Tableaux Vivants

Tableaux Vivants and Scenes from the Bible (part 1)

Living Pictures, or Tableaux Vivants, are motionless assemblages of costumed actors representing an art piece or scene from literature.   They were a popular form of entertainment in the early 19th century and possibly earlier. Ranging from entertainment at salon parties to educational tableaux for schoolchildren, these ‘reproductions’ communicated something to the audience that, though silent and still, brought the scenes ‘to life.’

Such living tableaux are common in major tourist sites as ‘living statues,’ often painted silver or gold, whose movements surprise and delight onlookers. My church in Metairie, Louisiana produces a Living Nativity for several nights during Advent, in which ordinary people dress and pose in a classic Nativity scene outside the front doors.
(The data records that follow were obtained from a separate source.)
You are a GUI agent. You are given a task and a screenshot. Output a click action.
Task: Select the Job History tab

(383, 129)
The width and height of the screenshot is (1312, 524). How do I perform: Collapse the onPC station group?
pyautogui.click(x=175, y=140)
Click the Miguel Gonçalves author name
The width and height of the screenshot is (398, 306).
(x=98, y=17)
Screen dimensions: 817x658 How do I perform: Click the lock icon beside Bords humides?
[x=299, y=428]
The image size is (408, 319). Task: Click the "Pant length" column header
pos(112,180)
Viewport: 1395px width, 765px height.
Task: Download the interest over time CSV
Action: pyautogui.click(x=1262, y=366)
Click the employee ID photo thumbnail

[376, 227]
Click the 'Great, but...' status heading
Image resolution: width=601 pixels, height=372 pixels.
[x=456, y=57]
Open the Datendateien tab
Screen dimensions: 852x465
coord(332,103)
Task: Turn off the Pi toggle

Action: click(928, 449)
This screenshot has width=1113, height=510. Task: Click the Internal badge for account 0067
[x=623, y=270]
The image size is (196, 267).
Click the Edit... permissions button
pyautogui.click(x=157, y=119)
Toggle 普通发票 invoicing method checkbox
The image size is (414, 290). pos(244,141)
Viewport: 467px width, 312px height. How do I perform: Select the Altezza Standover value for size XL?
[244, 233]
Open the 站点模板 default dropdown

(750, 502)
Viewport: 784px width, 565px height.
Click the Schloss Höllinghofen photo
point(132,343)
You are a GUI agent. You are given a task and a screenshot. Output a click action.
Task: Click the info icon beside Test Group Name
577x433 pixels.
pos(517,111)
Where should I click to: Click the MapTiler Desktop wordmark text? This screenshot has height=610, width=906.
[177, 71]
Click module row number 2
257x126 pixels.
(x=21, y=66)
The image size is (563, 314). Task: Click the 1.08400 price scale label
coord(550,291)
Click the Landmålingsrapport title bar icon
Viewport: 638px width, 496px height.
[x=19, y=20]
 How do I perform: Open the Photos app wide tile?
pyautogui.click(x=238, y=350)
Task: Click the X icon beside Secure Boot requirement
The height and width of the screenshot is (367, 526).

A Christian theater group in Cincinnatti called Friends of the Groom, offers scripts and performances using living pictures. I would love to see some of these ‘performances.’

In the early 20th century a group known as the American Colony lived near Jerusalem.  Started with 17 Americans in 1881, the group was led by none other than Horatio Spafford, the man who penned the classic hymn, It is Well with My Soul. The group, having studied end-time prophecy, apparently expected to simply stay in Jerusalem until the Lord’s return. In 1896, a large contingent of Swedes joined them. This ‘colony’ became known for its Christian humanitarian efforts serving both Jews and Muslims in the Holy Land and for its photographic enterprise. During World War I, the colony operated a soup kitchen serving over 2000 people a day.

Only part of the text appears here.